**DIRECTIONS**.
Rewrite the rows from the one containing "Insert a pause tag in script" through the one containing "pos(1847,27)", swapping "yellow" for "green" and leaving everything else unchanged.

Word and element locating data
:::

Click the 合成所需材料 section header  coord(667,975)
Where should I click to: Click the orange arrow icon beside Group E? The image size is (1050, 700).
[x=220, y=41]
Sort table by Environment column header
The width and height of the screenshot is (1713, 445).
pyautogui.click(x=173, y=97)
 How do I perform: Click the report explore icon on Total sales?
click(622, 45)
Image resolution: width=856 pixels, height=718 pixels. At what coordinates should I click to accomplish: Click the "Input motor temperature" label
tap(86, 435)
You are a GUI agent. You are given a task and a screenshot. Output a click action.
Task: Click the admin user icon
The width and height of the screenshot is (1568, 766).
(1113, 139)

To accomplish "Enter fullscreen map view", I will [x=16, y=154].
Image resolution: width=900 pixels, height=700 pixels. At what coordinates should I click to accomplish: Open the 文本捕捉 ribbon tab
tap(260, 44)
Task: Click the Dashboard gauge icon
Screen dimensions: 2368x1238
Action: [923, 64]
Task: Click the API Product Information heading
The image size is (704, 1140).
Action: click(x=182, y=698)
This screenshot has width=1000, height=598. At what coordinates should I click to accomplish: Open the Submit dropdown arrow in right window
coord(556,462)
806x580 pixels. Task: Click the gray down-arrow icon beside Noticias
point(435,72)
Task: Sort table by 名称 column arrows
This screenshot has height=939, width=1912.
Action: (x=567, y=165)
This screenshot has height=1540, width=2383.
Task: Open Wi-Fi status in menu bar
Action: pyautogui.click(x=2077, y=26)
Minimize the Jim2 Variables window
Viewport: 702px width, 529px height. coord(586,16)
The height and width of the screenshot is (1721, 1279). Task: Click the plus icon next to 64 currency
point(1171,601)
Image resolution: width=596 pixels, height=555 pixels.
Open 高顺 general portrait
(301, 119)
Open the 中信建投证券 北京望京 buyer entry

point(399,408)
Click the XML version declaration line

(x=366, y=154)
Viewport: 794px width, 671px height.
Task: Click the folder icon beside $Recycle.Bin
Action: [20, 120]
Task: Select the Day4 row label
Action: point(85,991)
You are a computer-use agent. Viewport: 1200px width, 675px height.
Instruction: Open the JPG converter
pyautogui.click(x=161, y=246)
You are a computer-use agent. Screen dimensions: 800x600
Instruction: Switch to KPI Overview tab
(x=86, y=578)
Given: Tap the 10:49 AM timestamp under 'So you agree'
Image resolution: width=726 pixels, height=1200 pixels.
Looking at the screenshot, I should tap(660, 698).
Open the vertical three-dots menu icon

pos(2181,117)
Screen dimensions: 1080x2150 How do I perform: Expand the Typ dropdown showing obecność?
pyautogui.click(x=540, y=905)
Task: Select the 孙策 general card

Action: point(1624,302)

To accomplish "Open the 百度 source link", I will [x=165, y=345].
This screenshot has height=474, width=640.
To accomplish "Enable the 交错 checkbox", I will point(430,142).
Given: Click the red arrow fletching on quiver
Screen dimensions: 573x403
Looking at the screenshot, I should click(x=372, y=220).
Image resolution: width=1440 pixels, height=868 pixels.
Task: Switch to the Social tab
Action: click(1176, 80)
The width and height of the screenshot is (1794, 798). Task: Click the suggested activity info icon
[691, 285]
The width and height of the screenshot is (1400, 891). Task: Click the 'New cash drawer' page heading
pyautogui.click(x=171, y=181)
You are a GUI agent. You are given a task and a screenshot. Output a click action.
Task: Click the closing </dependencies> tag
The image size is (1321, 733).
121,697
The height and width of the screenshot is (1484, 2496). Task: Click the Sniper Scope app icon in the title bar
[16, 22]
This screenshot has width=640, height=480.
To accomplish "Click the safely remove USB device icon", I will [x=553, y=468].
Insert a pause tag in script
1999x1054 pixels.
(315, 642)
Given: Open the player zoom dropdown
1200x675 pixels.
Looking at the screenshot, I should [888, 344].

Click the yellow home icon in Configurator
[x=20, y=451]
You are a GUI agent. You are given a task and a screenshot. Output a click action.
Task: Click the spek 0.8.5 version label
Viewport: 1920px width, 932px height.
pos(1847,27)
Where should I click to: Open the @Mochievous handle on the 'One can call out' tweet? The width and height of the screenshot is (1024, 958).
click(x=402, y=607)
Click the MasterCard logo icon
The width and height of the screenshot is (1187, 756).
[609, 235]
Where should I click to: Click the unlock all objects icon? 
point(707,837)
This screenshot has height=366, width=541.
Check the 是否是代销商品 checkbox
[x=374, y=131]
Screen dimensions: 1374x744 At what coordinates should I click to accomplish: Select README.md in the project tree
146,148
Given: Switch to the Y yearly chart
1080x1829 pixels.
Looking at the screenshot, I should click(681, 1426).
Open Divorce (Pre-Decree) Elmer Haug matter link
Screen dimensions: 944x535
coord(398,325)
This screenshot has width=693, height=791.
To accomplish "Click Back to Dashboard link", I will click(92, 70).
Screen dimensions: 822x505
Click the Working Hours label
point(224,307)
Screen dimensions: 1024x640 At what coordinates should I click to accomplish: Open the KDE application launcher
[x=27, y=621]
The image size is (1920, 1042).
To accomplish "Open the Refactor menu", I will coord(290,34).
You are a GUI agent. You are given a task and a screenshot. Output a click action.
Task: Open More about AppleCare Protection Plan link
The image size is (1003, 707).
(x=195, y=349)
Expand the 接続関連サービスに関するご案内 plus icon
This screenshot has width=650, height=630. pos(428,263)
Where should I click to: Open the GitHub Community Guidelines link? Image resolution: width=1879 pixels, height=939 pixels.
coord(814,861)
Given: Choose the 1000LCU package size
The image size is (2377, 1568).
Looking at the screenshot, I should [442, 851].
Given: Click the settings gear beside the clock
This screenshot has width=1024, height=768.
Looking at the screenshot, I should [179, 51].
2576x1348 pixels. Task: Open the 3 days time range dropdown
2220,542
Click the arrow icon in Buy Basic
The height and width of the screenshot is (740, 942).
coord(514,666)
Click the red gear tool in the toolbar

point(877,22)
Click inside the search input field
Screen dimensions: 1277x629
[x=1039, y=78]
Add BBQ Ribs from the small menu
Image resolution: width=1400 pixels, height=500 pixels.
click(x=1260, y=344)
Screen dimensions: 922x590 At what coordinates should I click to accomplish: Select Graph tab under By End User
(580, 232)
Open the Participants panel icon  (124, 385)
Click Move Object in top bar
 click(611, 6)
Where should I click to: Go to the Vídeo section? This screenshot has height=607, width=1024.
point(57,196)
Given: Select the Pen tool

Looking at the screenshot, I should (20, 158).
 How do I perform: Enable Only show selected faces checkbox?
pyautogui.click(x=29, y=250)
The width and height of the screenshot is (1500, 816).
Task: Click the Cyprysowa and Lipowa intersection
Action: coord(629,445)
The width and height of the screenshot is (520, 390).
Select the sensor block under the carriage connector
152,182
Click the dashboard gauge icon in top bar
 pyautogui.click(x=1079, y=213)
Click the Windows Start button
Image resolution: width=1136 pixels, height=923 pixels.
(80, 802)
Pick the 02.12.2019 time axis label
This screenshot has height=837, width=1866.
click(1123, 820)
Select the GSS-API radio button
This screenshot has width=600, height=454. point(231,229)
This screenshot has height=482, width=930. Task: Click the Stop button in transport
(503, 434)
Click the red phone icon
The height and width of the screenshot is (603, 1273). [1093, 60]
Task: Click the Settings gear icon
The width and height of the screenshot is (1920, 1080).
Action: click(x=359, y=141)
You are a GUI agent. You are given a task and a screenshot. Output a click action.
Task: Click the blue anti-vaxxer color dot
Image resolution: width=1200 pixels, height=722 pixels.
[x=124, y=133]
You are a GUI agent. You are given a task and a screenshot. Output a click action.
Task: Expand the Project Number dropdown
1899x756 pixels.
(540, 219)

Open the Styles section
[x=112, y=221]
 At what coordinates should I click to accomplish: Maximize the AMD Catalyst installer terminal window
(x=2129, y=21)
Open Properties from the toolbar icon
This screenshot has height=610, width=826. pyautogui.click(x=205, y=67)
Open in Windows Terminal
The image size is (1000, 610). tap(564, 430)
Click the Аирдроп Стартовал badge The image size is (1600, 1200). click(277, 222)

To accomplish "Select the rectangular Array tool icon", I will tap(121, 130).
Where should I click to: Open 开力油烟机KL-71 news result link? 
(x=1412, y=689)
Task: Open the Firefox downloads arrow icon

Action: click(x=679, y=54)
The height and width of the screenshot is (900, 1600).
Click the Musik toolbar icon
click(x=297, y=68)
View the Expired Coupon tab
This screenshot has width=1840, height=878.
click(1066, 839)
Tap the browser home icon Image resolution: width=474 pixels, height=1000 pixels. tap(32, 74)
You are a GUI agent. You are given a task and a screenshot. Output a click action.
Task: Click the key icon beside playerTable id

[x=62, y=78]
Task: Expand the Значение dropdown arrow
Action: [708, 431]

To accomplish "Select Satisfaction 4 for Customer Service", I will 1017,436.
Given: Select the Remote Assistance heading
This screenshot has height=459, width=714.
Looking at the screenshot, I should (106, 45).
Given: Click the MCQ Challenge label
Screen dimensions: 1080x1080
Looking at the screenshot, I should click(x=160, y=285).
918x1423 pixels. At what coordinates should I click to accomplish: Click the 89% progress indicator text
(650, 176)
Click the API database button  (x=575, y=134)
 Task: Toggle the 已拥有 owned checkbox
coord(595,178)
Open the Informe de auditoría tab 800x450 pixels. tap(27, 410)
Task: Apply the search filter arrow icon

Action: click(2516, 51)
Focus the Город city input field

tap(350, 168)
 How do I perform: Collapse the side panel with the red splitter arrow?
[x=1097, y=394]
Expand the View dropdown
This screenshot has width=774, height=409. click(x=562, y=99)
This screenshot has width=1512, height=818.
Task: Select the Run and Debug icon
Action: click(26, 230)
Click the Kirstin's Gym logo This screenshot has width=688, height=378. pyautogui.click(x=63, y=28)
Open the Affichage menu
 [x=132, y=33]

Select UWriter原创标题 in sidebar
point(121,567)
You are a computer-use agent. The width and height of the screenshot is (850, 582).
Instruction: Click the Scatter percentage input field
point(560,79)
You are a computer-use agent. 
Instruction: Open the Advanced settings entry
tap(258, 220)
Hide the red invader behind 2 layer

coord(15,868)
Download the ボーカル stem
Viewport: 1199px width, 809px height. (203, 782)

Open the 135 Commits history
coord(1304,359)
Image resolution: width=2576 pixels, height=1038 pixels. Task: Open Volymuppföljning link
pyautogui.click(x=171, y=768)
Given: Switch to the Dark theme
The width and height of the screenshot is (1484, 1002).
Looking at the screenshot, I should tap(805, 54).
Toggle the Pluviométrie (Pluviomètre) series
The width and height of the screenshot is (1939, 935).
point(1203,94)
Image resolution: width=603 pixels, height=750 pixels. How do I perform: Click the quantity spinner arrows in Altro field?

:::

**THE ANSWER**.
Insert a pause tag in script
1999x1054 pixels.
(315, 642)
Given: Open the player zoom dropdown
1200x675 pixels.
Looking at the screenshot, I should [888, 344].

Click the green home icon in Configurator
[x=20, y=451]
You are a GUI agent. You are given a task and a screenshot. Output a click action.
Task: Click the spek 0.8.5 version label
Viewport: 1920px width, 932px height.
pos(1847,27)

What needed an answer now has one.